Off to Africa
Paul Schuette, a Montana State University graduate student in biology, will leave New Year's day to check on lions, leopards and spotted hyenas in a community conservation area in southern Kenya. Across the river is a Masai community that agreed to keep their cows, sheep and goats out of the conservation area, Schuette said. Schuette, a doctoral student with professor Scott Creel, will live eight months in Africa. During that time, he will study the behavior of large carnivores inside and outside of the conservation area and observe predator-prey interactions. A non-profit group is trying to develop eco-tourism and wants to protect the wildlife, Schuette said. Schuette's work is funded by the National Science Foundation.
Flying high
Students in the Montana Space Grant Consortium have flown experiments more than 50 times on high-altitude balloons as part of the BOREALIS program at MSU, said Bill Hiscock, physics professor and head of the MSU physics department. More recently, they have become involved in NASA's High Altitude Student Platform program. The students in that program designed an experiment to sample meteorite dust, then sent the experiment on a balloon that reached 120,000 feet and stayed there for 15 to 20 hours. BOREALIS flight director Berk Knighton and two MSU students went to New Mexico for the September launch.

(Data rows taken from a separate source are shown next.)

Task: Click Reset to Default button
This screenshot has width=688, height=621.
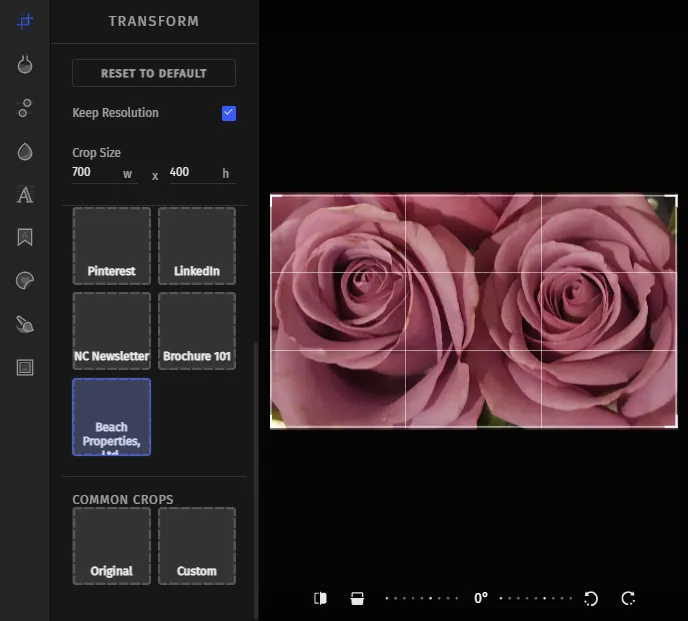Action: [x=154, y=73]
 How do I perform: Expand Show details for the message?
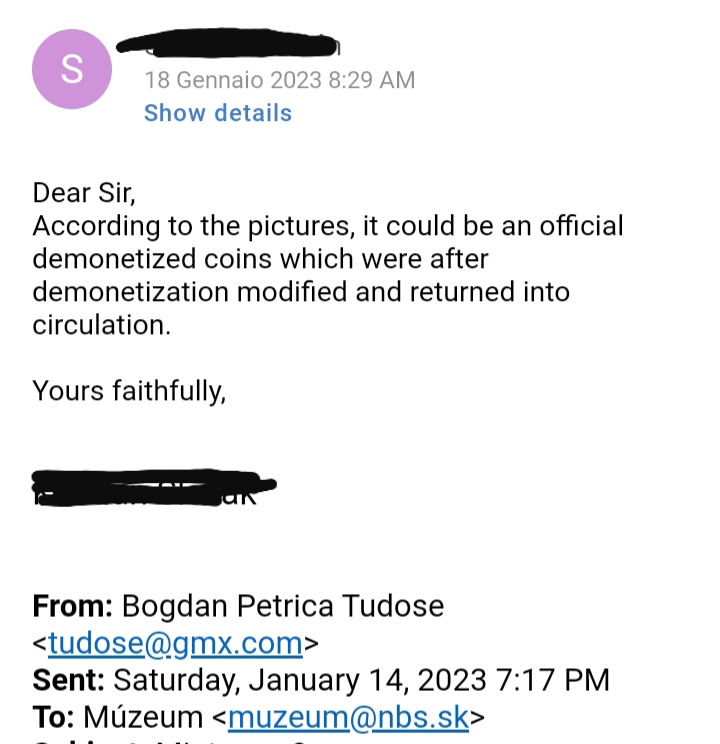218,113
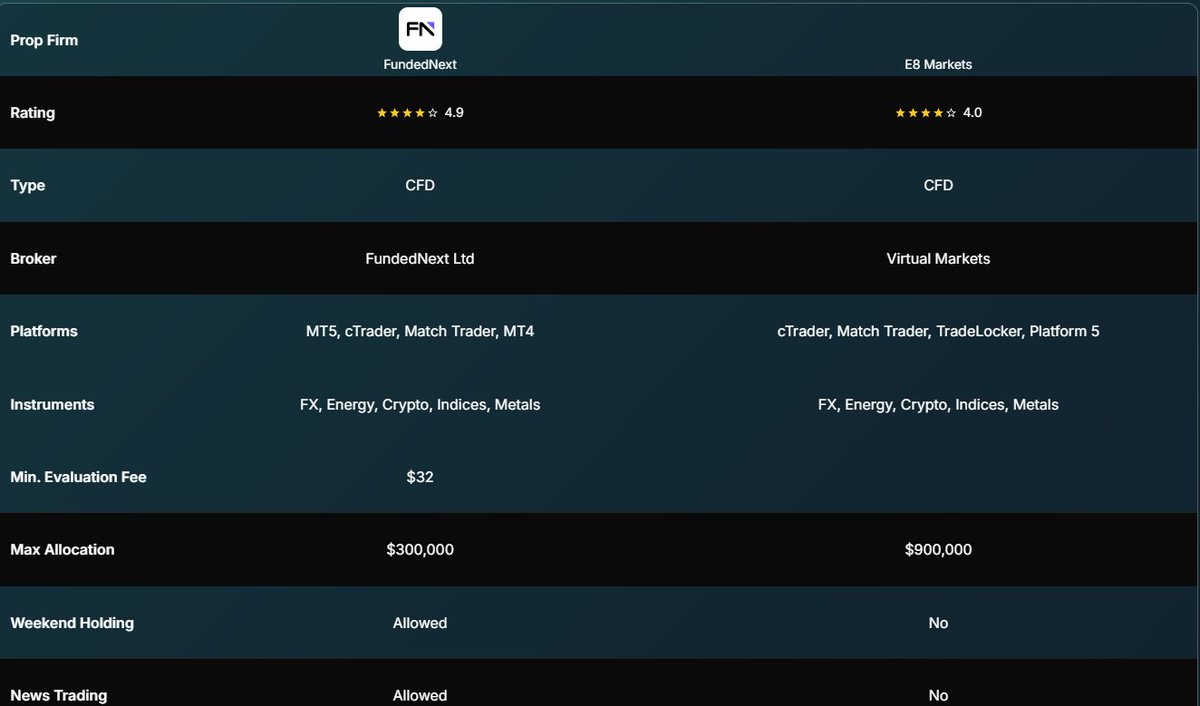Click the $300,000 max allocation value
The height and width of the screenshot is (706, 1200).
click(x=420, y=549)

The students were Kyle Crawford of Missoula and Teresa Lannen of Glasgow.
Bacterial cowboys
It's hard to study bacteria when it wiggles, but live bacteria is important for researchers who want to see how it behaves and responds to changing conditions, said Recep Avci, director of MSU's Imaging and Chemical Analysis Laboratory. To keep the wiggling to a minimum, Avci and other MSU scientists figured out a way to use antibodies to lash down live bacteria. They demonstrated the technique on live Salmonella cells and explained it on a poster that won awards at two international conferences this year. One conference was in Korea, and the other in California. Among other things, the poster displayed the MSU bobcat logo that was made from live bacteria crowded together and standing up in a pattern.
Natural enemies
Many of Montana's invasive weeds came from Eastern Europe, so it made sense to look for their natural enemies in Eastern Europe, Jim Story said at the centennial celebration of MSU's Western Ag Research Center at Corvallis. Story, a research entomologist, told visitors that scientists found 12 Eastern European species of insects that thrive on the weeds introduced to Montana and North America. Of those, seven are making a noticeable impact on spotted knapweed. The most effective of the seven is the root-eating weevil, cyphocleonus. The weevil reproduces at a very slow rate, however. To speed things up, the research center mass-produces the weevil in plots of spotted knapweed. The weevil doesn't fly, so scientists keep it from escaping by placing sheet metal borders around the plots.